In our patients, pain was reported more often in the IMNM (n = 4) and dermatomyositis (n = 4) subtypes, while skin manifestations and bulbar and respiratory manifestations were highest in the dermatomyositis subtype (Table 3). The presence of myalgia has been previously studied and linked to disease activity and outcome, as concluded by Pillai and colleagues in 2024, who examined 50 myositis patients for the presence and degree of pain longitudinally over a period of 6 months; however, this was not correlated with different IIM subtypes [29].

We included 5 patients in our study, two with juvenile onset and 3 with adult onset with the coexistence of antibodies of different subtypes. Anti-SRP and anti-Ku were the most common in this group, each occurring in 3 patients, and both were detected in two patients (Table 4). This was studied by Huang and colleagues, who performed additional immune assays to confirm double-positive and false-positive cases. Although the coexistence of more than one MSA is rare, it still exists. Additionally, the clinical features tend to skew to one subtype instead of a mixed phenotype [30]. In a 2023 study by Zheng and colleagues, three patients were shown to have both anti-SRP and other antibodies, including anti-TIF1-γ, anti-Jo1, and anti-EJ. The study concluded that this coexistence led to diverse clinical symptoms and outcomes, primarily driven by one of the myositis-specific antibodies or through interactions in a complex syndrome, thereby broadening the clinical spectrum of idiopathic inflammatory myopathy. Additionally, three patients were identified with coexisting anti-SRP and other antibodies (PL-7/12, anti-Ku, Jo-1, PM-Scl75, and MDA5). These patients exhibited varying clinical severities; one patient was wheelchair-bound at the time of diagnosis with respiratory muscle involvement, while the other two patients remained ambulatory [31].

The MRI findings of our patients who presented within the first year of onset showed normal findings or edema with no fat replacement. Patients who were investigated one year after onset showed variable degrees of muscle fat infiltration (Fig. 4). It has been shown recently that in all types of myositis, including IMNM, fatty replacement can begin early after disease onset, suggesting that early diagnosis and initiation of therapy may help to decrease long-term disability [23] this can be seen in MR images from our study that are shown in Fig. 5. Numerous publications have discussed MRI findings in immune-mediated necrotizing myopathy in relation to muscle involvement and pre- and posttreatment observations.

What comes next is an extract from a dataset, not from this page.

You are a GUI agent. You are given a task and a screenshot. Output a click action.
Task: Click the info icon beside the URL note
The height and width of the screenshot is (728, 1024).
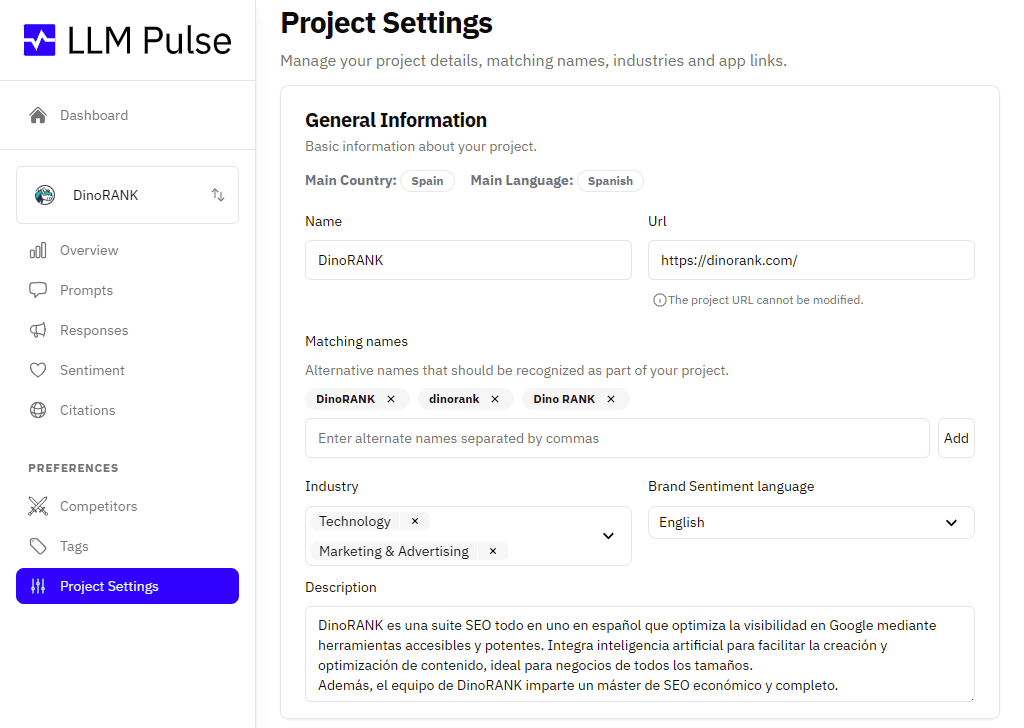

For instance, Mohassel and colleagues (2019) assessed six patients with anti-HMGCR antibodies using MRI before and after treatment to monitor disease remission. Despite these studies, the relationship between the duration of IIM at diagnosis and MRI findings remains poorly documented [32].

Our MRI findings in the IMNM group concurred with the fatty infiltration pattern, but posterior thigh muscles were more frequently affected by edema (Table 4), which partly concurs with the findings of the 255th ENMC workshop (2022) on muscle imaging in IIM, which described a suggested MRI pattern in IMNM as edema involving proximal muscles, including the anterior compartment of thigh muscles, while fatty replacement predominantly affected posterior and medial muscle groups; however, they concluded that there is no distinctive pattern for IMNM [14].